For the time being, I merely note these drawbacks of permitting creators to substitute technological for legal protection. Whether they can somehow be neutralized I leave to Part VI.
C. Price Discrimination
From the standpoint of creators (and, I will argue, from the standpoint of society at large) contracts and technology have an additional potential advantage over the copyright regime. To understand it requires a brief foray into the world of microeconomics.
When the creator of an intellectual product for which there are no good substitutes (a decent novel, for example) is awarded a copyright, she becomes a monopolist. In other words, she need no longer fear that, if she charges more for each copy of her work than the marginal cost of producing it, she will be undersold by a rival producer -- because now she (or her licensees) have the exclusive right to make copies of the work. If she wishes to maximize her profits (and, for simplicity, we will assume for the moment that that is her only goal), she will thus charge substantially more than marginal cost. If she has good information concerning the potential demand for her work, she will adopt the strategy indicated in Figure 1:
By offering her books at price B, she is able to sell quantity F, yielding the profits represented by the shaded area. Should we be disturbed by the fact that she is able, in this fashion, to make so much money? Not at all. The whole point of intellectual-property protection (for the reasons sketch in the preceding section) is, by holding out to potential creators the chance of earning profits of this sort, to induce them to produce socially valuable things they would otherwise not produce. But adoption of this strategy is not costless. More specifically, it alters the fortunes of consumers in the fashions suggested by Figure 2:
Consumers able and willing to pay more than price B for the product (i.e., consumers represented by line OF) plainly are worse off than if they had been able to obtain it for the marginal cost of producing it (price C). Put differently, their consumer surplus (the difference between the value they place on the product and the price they pay for it) has been reduced from zone ACED (rectangle 1 plus triangle 2) to zone ABD (triangle 2). More seriously, consumers represented by line FH (i.e., those who are not able and willing to pay price B) are "priced out of the market" altogether. In the vernacular of economics, the result is a "deadweight loss" in the form of a loss of potential consumer surplus represented by zone DEG (triangle 3). n58
Can't our hypothetical author somehow gain access to the market represented by line FH? Isn't there some way that she could offer her work to poorer (or less eager) consumers without foregoing the profits she makes from the eager buyers?

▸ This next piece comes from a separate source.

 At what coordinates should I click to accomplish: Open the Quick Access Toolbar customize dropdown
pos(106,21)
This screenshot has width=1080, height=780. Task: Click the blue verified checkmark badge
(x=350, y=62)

For that matter, can't she contrive some way to charge the very eager consumers (clustered close to the vertical axis on this graph) more than price B? Fine tuning of this sort is known as price discrimination. n59 The current copyright system limits the ability of creators to subdivide markets in this way, primarily through the first-sale doctrine. n60 A marginal consumer, to whom the author sells the product at a low price, may, under current doctrine, resell his copy to an eager consumer for a higher price, thereby depriving the author of the revenue she could have received from the latter. n61 Opportunities for arbitrage of this sort radically limit the author's ability to differentiate among consumers. (Some degree of price discrimination is still possible - typically by segregating the market chronologically. Thus, for example, hardcover editions of novels are typically sold at high prices to eager and wealthy consumers; after the demand for the hard-cover edition has subsided, a paperback edition is made available to less eager consumers for a much lower price. More refined versions of the same technique underlie the seemingly contorted ways in which motion pictures are marketed. n62 But the first-sale doctrine sharply limits the possibilities for non-chronological subdivisions of markets.)

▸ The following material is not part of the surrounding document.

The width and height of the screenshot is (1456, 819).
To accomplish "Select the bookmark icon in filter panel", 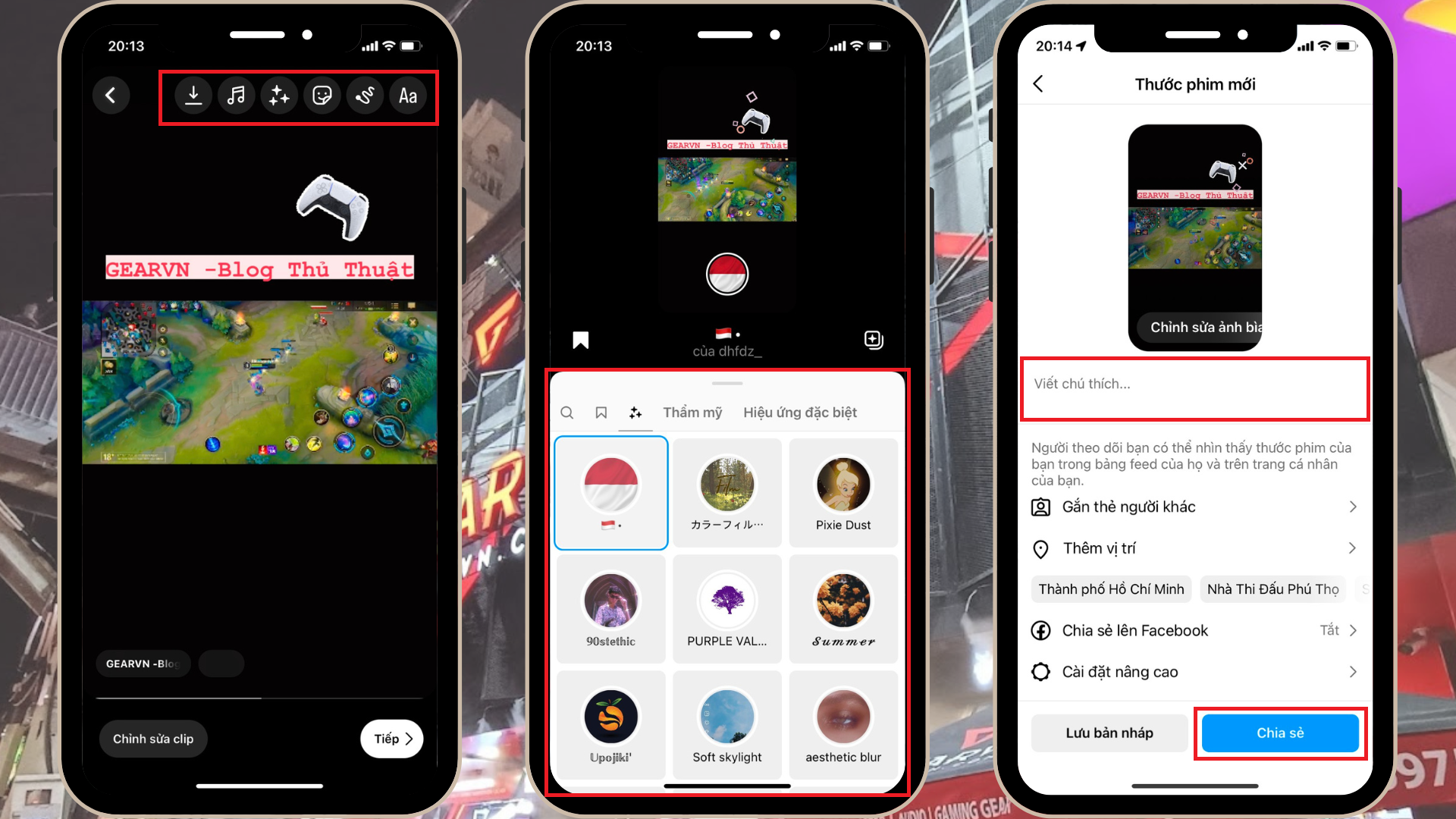I will (601, 412).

If we permit our hypothetical author to limit access to her work through customized contracts and technology, her ability to engage in price discrimination will increase sharply. n63 The primary reason is that she will be able using such systems to forbid or prevent consumers from reselling the copies they purchase. Once arbitrage has been shut down, all sorts of techniques for subdividing her market become available. She can charge businesses a high price, individual consumers a lower price, and students a still lower price. She can tie prices to the frequency with which each consumer uses the product. She can establish a system of "microcharges" - under which consumers pay a small amount for each bit of information they employ. n64 The economic effects of such techniques are represented in Figure 3:
To milk the market to best advantage, the author divides the pool of consumers into segments, and then charges the members of each group what the author thinks they are able and willing to spend. Thus, on the simplified assumptions embodied in Figure 3, she will charge the consumers represented by line 0-U price p, charge consumers U-V price q, charge consumers V-W price r, charge consumers W-X price s, and charge consumers X-Y price t.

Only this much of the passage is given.